• **REQUIRED ACTIONS**:
1 – In the discussion of Sigstore client testing, what does the writer say Cosign will mostly focus on?
2 – Continue the discussion of Sigstore client testing from where it stops.

In the medium-term, I'd expect "common test suite" to be tracked mostly over in the protobuf-specs repo, but it makes sense to have per-client repo issues as well. Maybe we can keep this issue open to track the integration for Golang, and I'll file another issue for the strategy/philosophy discussion.

(Part of the reason I want to move it out of this repo too is that at some point these tests would move over to https://github.com/sigstore/sigstore-go because that's where the core Sigstore logic for Go will live, and Cosign will mostly focus on OCI/container signing.)

di · 2022-11-15T15:27:55Z

I think there's a benefit to both testing the specs and testing the application as a black box (via CLI). Can we agree that it's worthwhile to do both?

bobcallaway · 2022-11-15T17:10:06Z

FWIW, I agree with @di - I think it is definitely worthwhile to do both.

znewman01 · 2022-11-16T23:37:22Z

I think there's a benefit to both testing the specs and testing the application as a black box (via CLI). Can we agree that it's worthwhile to do both?

I think if we can articulate what we're trying to get out of the CLI testing and why it differs from the "test vector" style testing, then definitely. If not, I'd rather avoid maintaining two parallel suites of test cases. Perhaps the following delineation of responsibilities?

CLI testing: common e2e tests for both clients and infrastructure

Against prod/staging Sigstore infrastructure. (Maybe can even run on incoming PRs to Rekor/Fulcio with all existing clients.)
"Workflow" focused, rather than "test case" focused.
Fewer hard-coded cases.
Run against older versions of tools (see "API Support for Old Cosign Versions" in Proposal: Cosign Versioning)

I could also have the goals of this test suite all wrong; if so, please correct me.

"Test vector" testing: test spec compliance

Cover every edge case in the spec.
As many cases as possible.
Fuzz-friendly: faster to run (no network ever)
- If a test vector ever trips up clients we can add it to the repository.

• **DATA**:
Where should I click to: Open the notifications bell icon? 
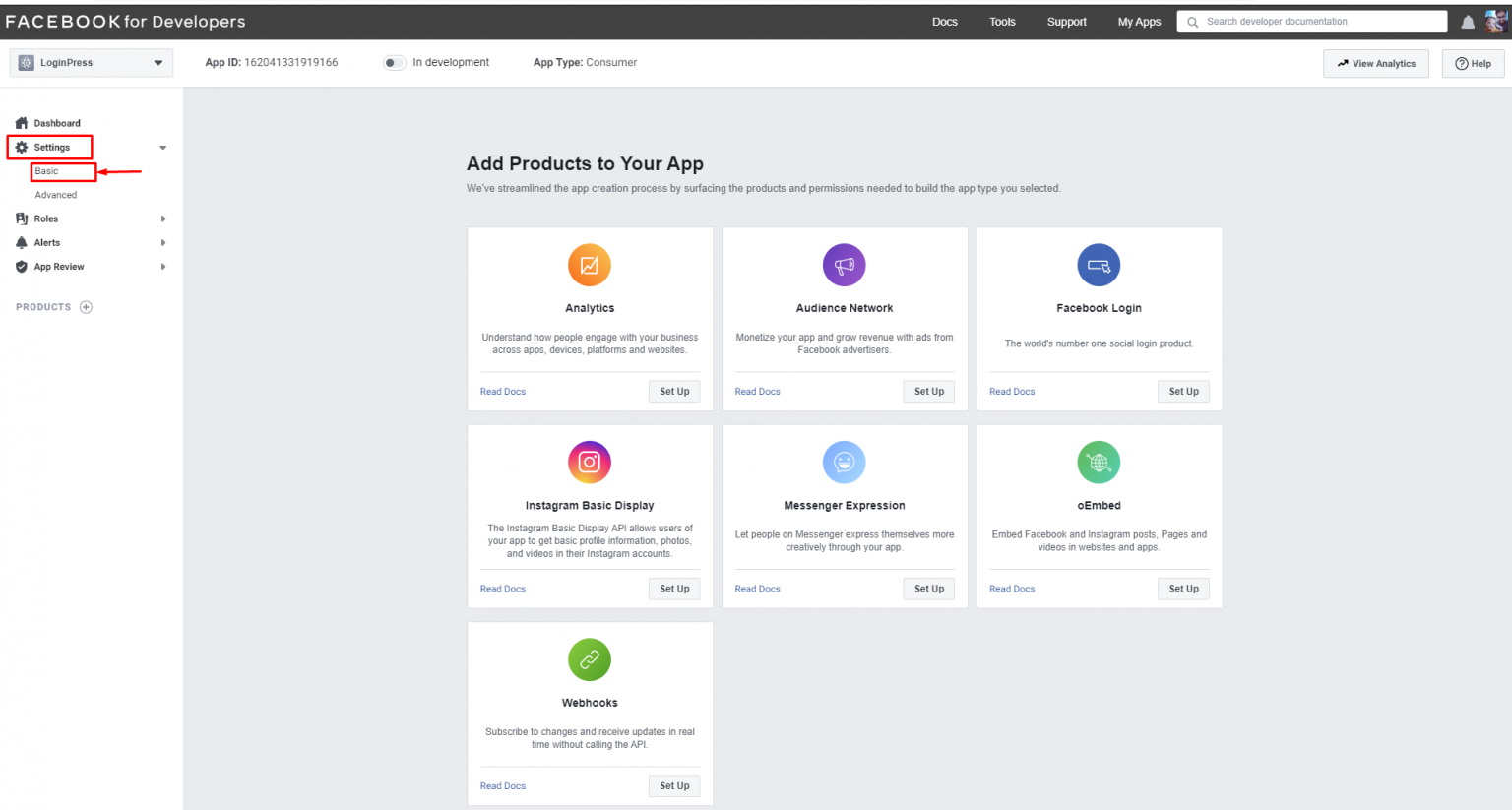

• **ANSWERS TO THE PROBLEMS**:
1 – OCI/container signing.

2 –
I actually don't buy the "test the applications" argument—I expect that for most client libraries, there is no application, so the "black box" testing we'd be doing is just of the CLI test runner. And I still don't love CLI as the main interface, but I'm willing to concede that one.

A few open questions, assuming the above is roughly how we want to split up responsibilities:

What should we do about clients like Gitsign? I think we'd want a similar style of tests, but the workflow doesn't quite make sense. (The reason I don't think we should just leave Gitsign to its own devices is that we want to avoid making changes that break Gitsign but nobody else to Sigstore infra.)
Can we run these both centrally (e.g., against prod/staging Sigstore in a cron job, or even against Fulcio/Rekor PRs) and per-client?

tetsuo-cpp · 2022-11-21T13:24:09Z

I think if we can articulate what we're trying to get out of the CLI testing and why it differs from the "test vector" style testing, then definitely. If not, I'd rather avoid maintaining two parallel suites of test cases.

I won't speak for @di and @woodruffw but the way I see it, the CLI test suite is a broader, coarse-grained view of conformance that covers client behaviour as a whole including side effects, rather than testing specifically whether it passes/fails for given input bundles. So it can answer questions like:

What files get created by the client in what situations?
Does the client fail to sign when the certificate it gets from Fulcio isn't signed by the root CA?
Does the client fail to verify for an invalid inclusion proof that it gets from the Rekor response?
Does the client fail to sign for an invalid signed certificate timestamp from the Fulcio response?
etc

I'd like the conformance suite to become an informal specification on how Sigstore clients are expected to behave.

I think this is a different level of granularity compared with what having a series of test vectors gives us. You mentioned earlier that spinning up mock servers could be achieved in each client's language specific test harness, however this pushes all of the management of processes and mocks onto each and every client which will be a significant effort.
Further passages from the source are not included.